Documents revealed by The Guardian state that collection and storage of Yahoo webcam chats, under a program called “Optic Nerve,” was done regardless of whether or not those pictured were an intelligence target. Rather than collect videos of chats, the program collected an image from each web cam every five minutes. GCHQ is said to have trialled automatic facial recognition searches on the images, in order to try and find known persons of interest. One document apparently showed this functionality was “now closed… but shortly to return!”.
It is said that GCHQ lacked the ability to exclude images of US or UK citizens from storage, and has no legal compulsion in the UK to remove or delete data relating to the country’s citizens, but that “additional legal authorizations” were needed before searching for individuals located in the UK at that time.
The report notes that a large amount of images taken from Yahoo at the time were pornographic in nature, with estimates suggesting such images made up between 3 percent and 11 percent of pictures harvested. The document also notes that the asymmetric nature of Yahoo webcam chat, namely allowing multiple people to watch one stream without a reciprocal video stream being required, allowed it “to be used for broadcasting pornography.” Despite the nudity, GCHQ apparently attempted to keep the image archive clean for analysts, though the automated “pornography detectors” would often incorrectly tag a person’s face as such material, just from the percentage of the screen made up of skin tones.
The amount of data available to GCHQ via Yahoo is unknown, as it is not clear if images collected were for public-only chats, or if it took into account private conversations as well.
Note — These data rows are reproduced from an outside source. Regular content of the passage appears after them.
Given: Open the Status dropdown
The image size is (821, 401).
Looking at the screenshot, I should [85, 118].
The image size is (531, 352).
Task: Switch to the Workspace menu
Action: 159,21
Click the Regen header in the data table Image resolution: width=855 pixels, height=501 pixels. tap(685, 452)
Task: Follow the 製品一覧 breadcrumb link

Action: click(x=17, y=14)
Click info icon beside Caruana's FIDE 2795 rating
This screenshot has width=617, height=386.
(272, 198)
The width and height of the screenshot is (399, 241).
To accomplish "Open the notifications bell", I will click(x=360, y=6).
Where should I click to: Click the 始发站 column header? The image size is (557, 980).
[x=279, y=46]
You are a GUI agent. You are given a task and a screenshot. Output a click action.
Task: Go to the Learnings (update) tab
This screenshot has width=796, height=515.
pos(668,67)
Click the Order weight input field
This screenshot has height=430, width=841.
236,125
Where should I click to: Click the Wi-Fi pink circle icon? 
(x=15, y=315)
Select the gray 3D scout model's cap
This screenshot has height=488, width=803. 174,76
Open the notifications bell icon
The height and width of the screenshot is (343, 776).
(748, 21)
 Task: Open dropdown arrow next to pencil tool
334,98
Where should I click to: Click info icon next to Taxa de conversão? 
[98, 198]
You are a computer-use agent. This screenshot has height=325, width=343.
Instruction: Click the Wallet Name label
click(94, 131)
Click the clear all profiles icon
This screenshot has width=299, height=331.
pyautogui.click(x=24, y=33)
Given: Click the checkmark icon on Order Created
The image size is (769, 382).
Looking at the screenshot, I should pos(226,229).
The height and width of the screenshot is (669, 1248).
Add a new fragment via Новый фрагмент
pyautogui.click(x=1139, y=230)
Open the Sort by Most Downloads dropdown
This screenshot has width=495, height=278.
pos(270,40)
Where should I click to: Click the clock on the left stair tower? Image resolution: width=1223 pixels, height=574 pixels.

Yahoo was also not the only source of images GCHQ considered, as one document showed it was looking into the possible use of the Xbox 360’s Kinect camera.
A spokesperson for GCHQ told the report it is a “longstanding policy” that it does not comment on “intelligence matters,” and that all of what GCHQ performs “is carried out in accordance with a strict legal and policy framework,” with oversight from the secretary of state, the interception and intelligence services commissioners, and the Parliamentary Intelligence and Security Committee.
Yahoo claimed it was not aware of the activity and would not have condoned it in the first place. A statement from the company claims “This report, if true, represents a whole new level of violation of our users’ privacy that is completely unacceptable, and we strongly call on the world’s governments to reform surveillance law consistent with the principles we outlined in December.”
The Yahoo webcam chat report is the latest in a string of revelations concerning the surveillance activities of security agencies, such as GCHQ and the NSA, first started by whistle-blower Edward Snowden.